What to do –
Report every line of the entries below that contains the word "height".

Supplied entries –

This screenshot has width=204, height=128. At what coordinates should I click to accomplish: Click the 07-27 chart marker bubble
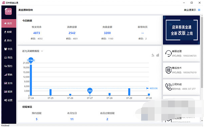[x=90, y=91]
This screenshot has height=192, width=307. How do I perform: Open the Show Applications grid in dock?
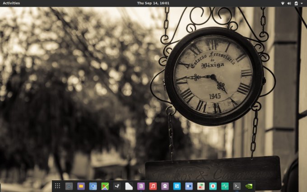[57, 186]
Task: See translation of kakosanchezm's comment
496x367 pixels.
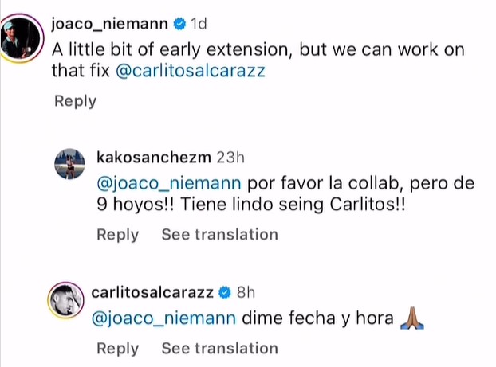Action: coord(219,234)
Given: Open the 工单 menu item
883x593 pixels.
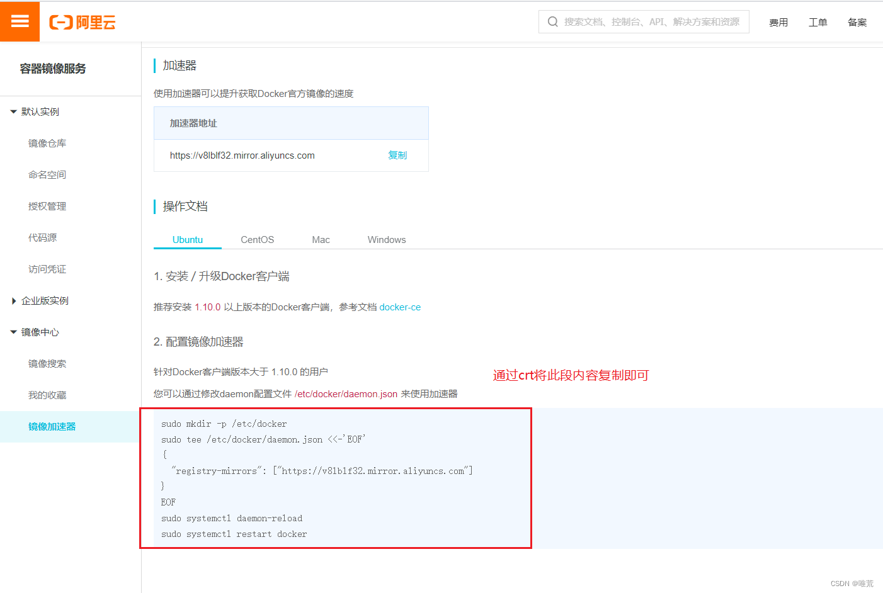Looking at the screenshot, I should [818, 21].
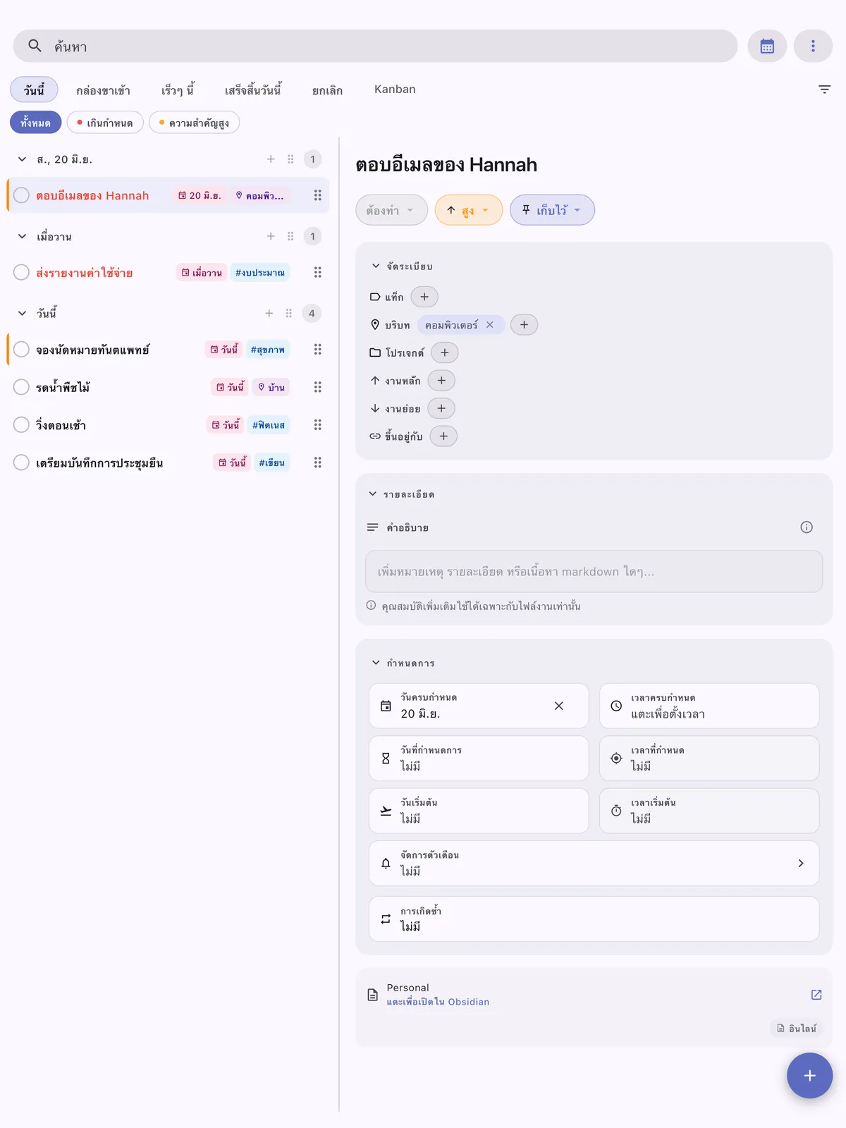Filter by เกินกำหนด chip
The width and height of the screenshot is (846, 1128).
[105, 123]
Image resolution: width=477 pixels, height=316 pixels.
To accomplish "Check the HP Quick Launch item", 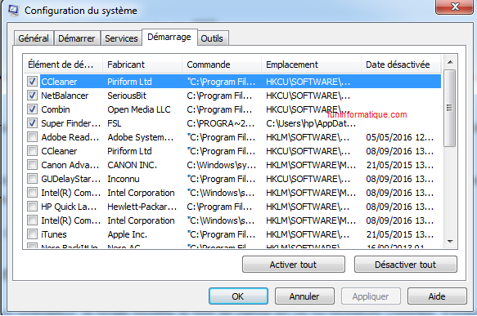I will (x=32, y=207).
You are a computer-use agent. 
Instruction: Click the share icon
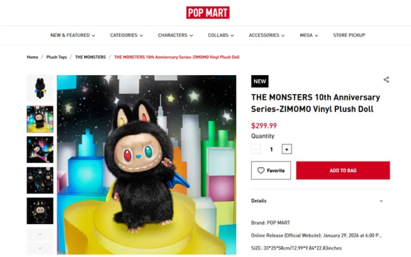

In response –
This screenshot has width=204, height=128. At what coordinates should I click to accomplish: Click the 07-27 chart marker bubble
This screenshot has height=192, width=307. How do I perform: Open the Show Applications grid in dock?
The width and height of the screenshot is (846, 1128).
Image resolution: width=477 pixels, height=316 pixels.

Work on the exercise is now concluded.